Rodriguez and Laio recently introduced the Density Peaks Clustering method (DPC) [19] in Science, a novel density-based algorithm. DPC is based on the supposition that (1) the clustering center has a higher density than the neighboring points in its immediate vicinity; (2) the clustering center point is comparatively far from the places with greater densities. In addition, unlike other density-based clustering methods (including MeanShift [20] and DBSCAN), it does not require any iterative step, and assigns labels to non-central points in one step. Although DPC has the advantages of simple and fast calculations, it still has the following shortcomings. On the one hand, while processing data with an uneven density distribution, DPC finds it challenging to identify clustering centers in decision graphs comprised of density and distance. On the other hand, when a point is wrongly allocated during the assignment process, the other points connected to it are also impacted, which causes a chain reaction.

Many DPC variations have been suggested as solutions to the aforementioned problems. Three categories may be used to group together the enhancements of the original DPC. The first improvement aims at improving the calculation of local density. The major goal of the proposed kernels is to lessen the DPC’s sensitivity to the parameter’s value. As proof, Du et al. first incorporated K-nearest neighbors (KNN) into DPC to determine the local density of data points (KNN-DPC) [21]. Additionally, dimensional reduction is preprocessed using principal component analysis (PCA) when working with high-dimensional datasets to lessen computing complexity.

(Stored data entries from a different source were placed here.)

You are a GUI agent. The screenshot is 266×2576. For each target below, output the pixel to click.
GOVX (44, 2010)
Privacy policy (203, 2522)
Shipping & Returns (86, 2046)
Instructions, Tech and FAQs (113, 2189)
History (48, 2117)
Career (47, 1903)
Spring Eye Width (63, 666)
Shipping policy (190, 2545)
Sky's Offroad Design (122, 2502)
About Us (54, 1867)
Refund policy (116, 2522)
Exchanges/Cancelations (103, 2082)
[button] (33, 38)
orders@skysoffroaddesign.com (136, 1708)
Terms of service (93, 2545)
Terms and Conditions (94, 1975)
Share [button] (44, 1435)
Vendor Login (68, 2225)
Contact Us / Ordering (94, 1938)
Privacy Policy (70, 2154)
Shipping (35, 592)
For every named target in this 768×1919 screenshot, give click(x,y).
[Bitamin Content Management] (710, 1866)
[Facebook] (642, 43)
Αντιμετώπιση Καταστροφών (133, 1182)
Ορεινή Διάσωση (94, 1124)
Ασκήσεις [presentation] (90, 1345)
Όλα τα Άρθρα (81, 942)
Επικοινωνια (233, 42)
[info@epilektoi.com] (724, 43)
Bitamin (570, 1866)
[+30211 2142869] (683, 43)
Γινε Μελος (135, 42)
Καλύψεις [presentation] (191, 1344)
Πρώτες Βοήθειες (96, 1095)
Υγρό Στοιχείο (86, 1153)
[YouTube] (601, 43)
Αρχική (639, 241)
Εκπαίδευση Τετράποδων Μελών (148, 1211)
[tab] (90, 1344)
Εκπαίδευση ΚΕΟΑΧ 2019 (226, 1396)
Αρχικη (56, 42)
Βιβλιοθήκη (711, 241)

Different from KNN-DPC, Liu et al. proposed shared-nearest-neighbor-based clustering to fast search for and find density peaks (SNN-DPC) [22]. SNN-DPC enhances local density computation by using novel definitions such as SNN similarity. In [23], the K nearest Shannon entropy-based density peaks clustering algorithm named SC was proposed. To determine the local density, K-nearest neighbors and entropy values are used, which takes into account the global and local structure of the dataset.

The second improvement aims to select clustering centers. Picking clustering centers may be improved in two ways: automatically selecting centers and boosting center identification in decision graphs. For instance, a single linkage density peaks clustering algorithm entitled DPSLC [24] was proposed to automatically detect all possible centers. The suggested approach leverages the neighborhood radius to choose a collection of potential density peaks that are far from their nearest higher-density spots. Xu et al. [25] proposed a method for clustering graph adaptive density peaks for automatic center selection. The clustering centers in this approach are automatically chosen according to the turning angle and graph connectivity.

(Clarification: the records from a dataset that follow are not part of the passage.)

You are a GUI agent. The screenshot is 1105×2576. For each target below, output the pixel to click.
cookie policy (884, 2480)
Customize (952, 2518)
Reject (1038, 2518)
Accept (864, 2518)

The third improvement seeks to provide effective label assignment strategies. Lotfi, Abdulrahman [26] and colleagues suggested enhanced density peaks clustering (IDPC) that uses a two-step approach to find complicated clusters. Nevertheless, this method has a high sensitivity to the parameters. Recently, the local structure of the dataset has been considered by researchers of the recently introduced DPC-DLP [27] approach, while constructing their label propagation strategy. In this methodology, the border points are given lower density values than the core points, while the core points are given greater density values. By joining each point to its k-nearest neighbors, DPC-DLP builds a graph. This graph is utilized to create cluster backbones, and, after that, all data points receive the labels from the backbones. This method effectively classifies the points that are in the border regions and identifies clusters with complex shapes. The authors of [28] proposed a method called DGDPC. In order to create clusters, each set of points with a decay phenomenon is first assigned to a separate cluster. Then, two clusters are combined using the connection points. In [29], to efficiently handle data of complex forms or multi-manifold structures, DPC is integrated with the minimum spanning tree. Whereas this algorithm has a significant computing resource need and is unable to recognize twisted, folded, or curved clusters. Despite the proliferation of new approaches, there are still several drawbacks that have an impact on clustering outcomes.

Table 1 represents the main four properties of the various improvements of the density peaks clustering methods considering their evaluations.

As a new research content of biological computing, membrane computing (also known as the P system) draws inspiration from the organism’s own operating mechanisms and cooperation principles; that is, the structure of cells and tissues [30]. It is a model first proposed by Paun [31] in 1998. In membrane computing, there are mainly three types: a cell-like P system [32], a tissue—like P system [33] and a neural-like P system [34]. Every living cell is a running reaction unit of the P system, and each unit independently works. That is to say, each unit of the P system is independently calculated in parallel. The P system’s high level of parallelism means that it is frequently used with other algorithms to increase computing efficiency [35].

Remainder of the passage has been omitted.